• _PROBLEM_:
An exact copy of the data is needed, one that excludes all pictures.

• _DATA IN THIS EXERCISE_:

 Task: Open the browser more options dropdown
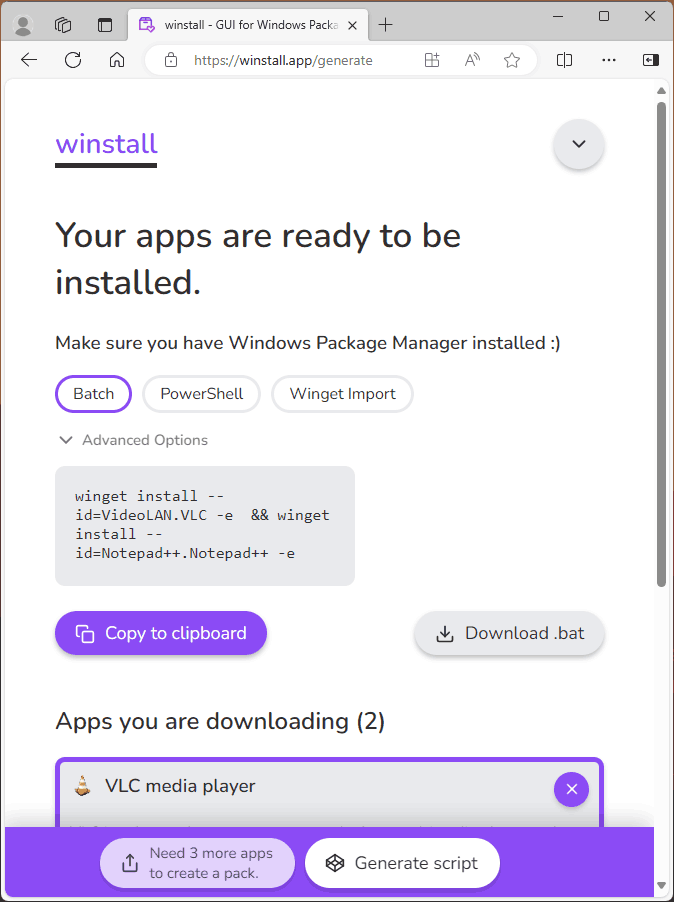tap(609, 60)
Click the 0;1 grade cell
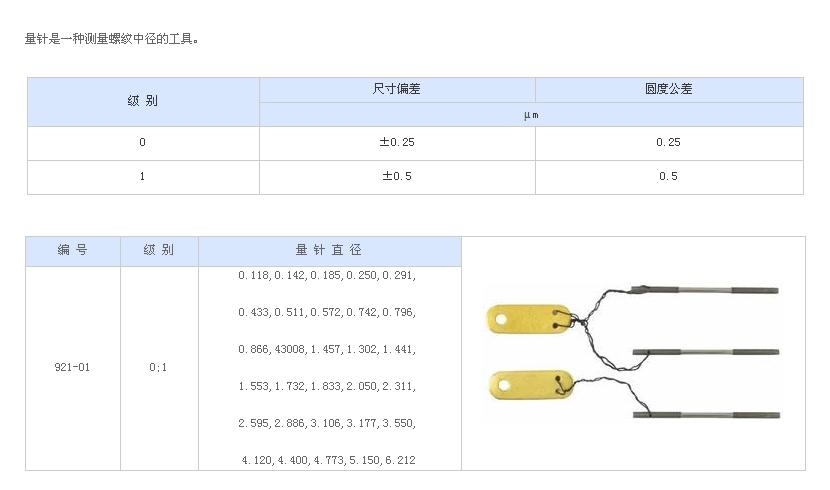 [159, 368]
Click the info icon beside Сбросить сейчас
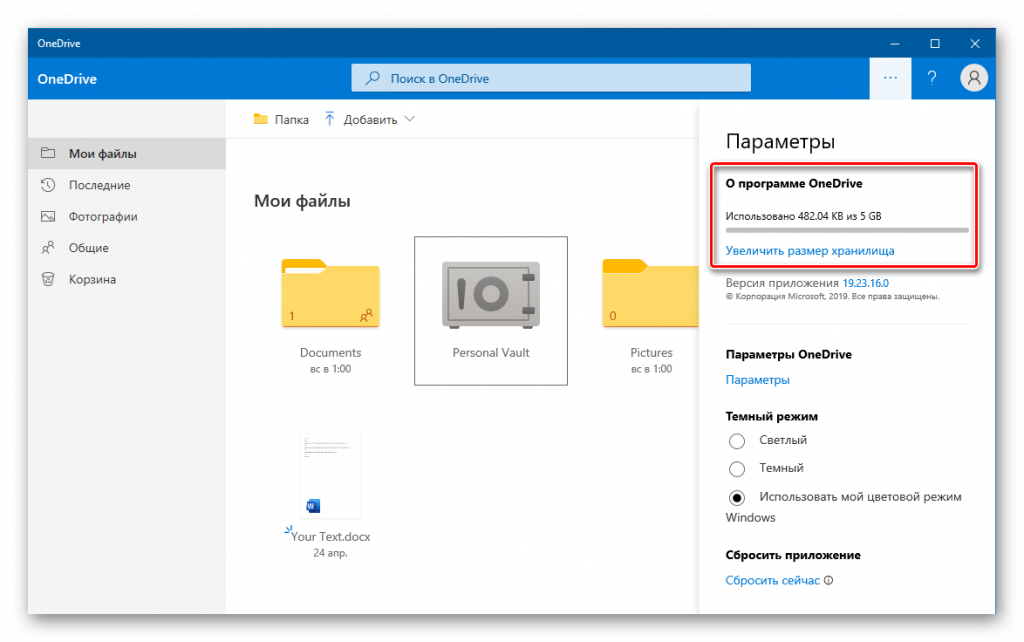 tap(829, 581)
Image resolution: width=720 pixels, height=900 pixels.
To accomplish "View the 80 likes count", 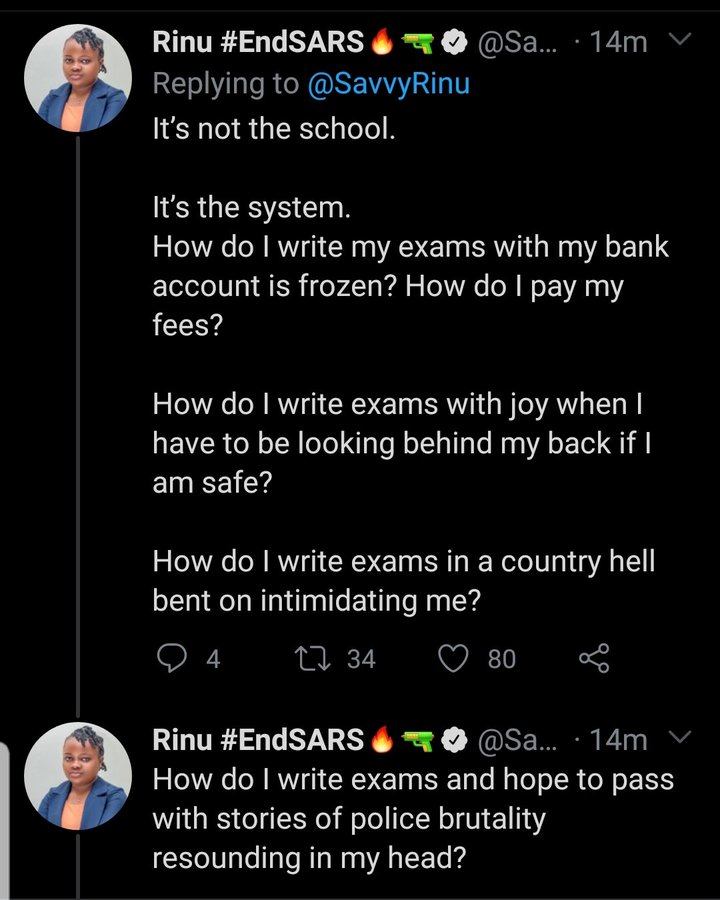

• _EXERCISE RESULT_:
 Task: Open the browser more options dropdown
tap(609, 60)
Click the 0;1 grade cell
 [159, 368]
Click the info icon beside Сбросить сейчас
 tap(829, 581)
Image resolution: width=720 pixels, height=900 pixels.
To accomplish "View the 80 likes count", 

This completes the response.